> [About this exercise] Find the line containing "You are a computer-use agent. The" in the entries below. Restate it and each line after it, word for word, up to and including the line containing "Show info with".

> [Records to use]

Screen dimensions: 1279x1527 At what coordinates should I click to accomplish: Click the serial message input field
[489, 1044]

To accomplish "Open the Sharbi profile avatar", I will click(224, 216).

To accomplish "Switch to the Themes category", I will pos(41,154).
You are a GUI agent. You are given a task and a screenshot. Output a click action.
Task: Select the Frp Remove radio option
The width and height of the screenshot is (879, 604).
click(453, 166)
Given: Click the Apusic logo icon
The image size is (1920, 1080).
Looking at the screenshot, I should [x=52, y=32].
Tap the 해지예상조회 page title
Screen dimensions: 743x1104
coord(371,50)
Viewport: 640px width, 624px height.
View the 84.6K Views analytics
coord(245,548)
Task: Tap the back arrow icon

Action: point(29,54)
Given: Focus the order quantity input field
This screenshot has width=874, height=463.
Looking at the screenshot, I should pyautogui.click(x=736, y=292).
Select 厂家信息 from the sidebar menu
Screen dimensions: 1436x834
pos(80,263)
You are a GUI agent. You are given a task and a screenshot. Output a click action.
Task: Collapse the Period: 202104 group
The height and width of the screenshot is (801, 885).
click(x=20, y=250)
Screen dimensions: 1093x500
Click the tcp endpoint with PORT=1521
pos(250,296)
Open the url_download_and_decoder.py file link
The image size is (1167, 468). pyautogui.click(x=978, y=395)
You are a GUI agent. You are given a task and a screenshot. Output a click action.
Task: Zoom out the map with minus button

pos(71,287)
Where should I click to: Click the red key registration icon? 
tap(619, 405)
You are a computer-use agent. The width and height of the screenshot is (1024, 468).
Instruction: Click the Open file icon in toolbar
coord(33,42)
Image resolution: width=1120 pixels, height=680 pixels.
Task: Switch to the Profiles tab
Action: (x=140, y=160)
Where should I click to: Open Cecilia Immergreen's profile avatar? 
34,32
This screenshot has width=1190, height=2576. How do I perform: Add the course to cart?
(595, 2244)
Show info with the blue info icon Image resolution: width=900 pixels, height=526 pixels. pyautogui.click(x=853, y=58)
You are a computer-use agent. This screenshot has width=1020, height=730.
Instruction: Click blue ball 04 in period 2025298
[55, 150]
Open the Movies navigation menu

> [Exercise output]
You are a computer-use agent. The width and height of the screenshot is (1024, 468).
Instruction: Click the Open file icon in toolbar
coord(33,42)
Image resolution: width=1120 pixels, height=680 pixels.
Task: Switch to the Profiles tab
Action: (x=140, y=160)
Where should I click to: Open Cecilia Immergreen's profile avatar? 
34,32
This screenshot has width=1190, height=2576. How do I perform: Add the course to cart?
(595, 2244)
Show info with the blue info icon Image resolution: width=900 pixels, height=526 pixels. pyautogui.click(x=853, y=58)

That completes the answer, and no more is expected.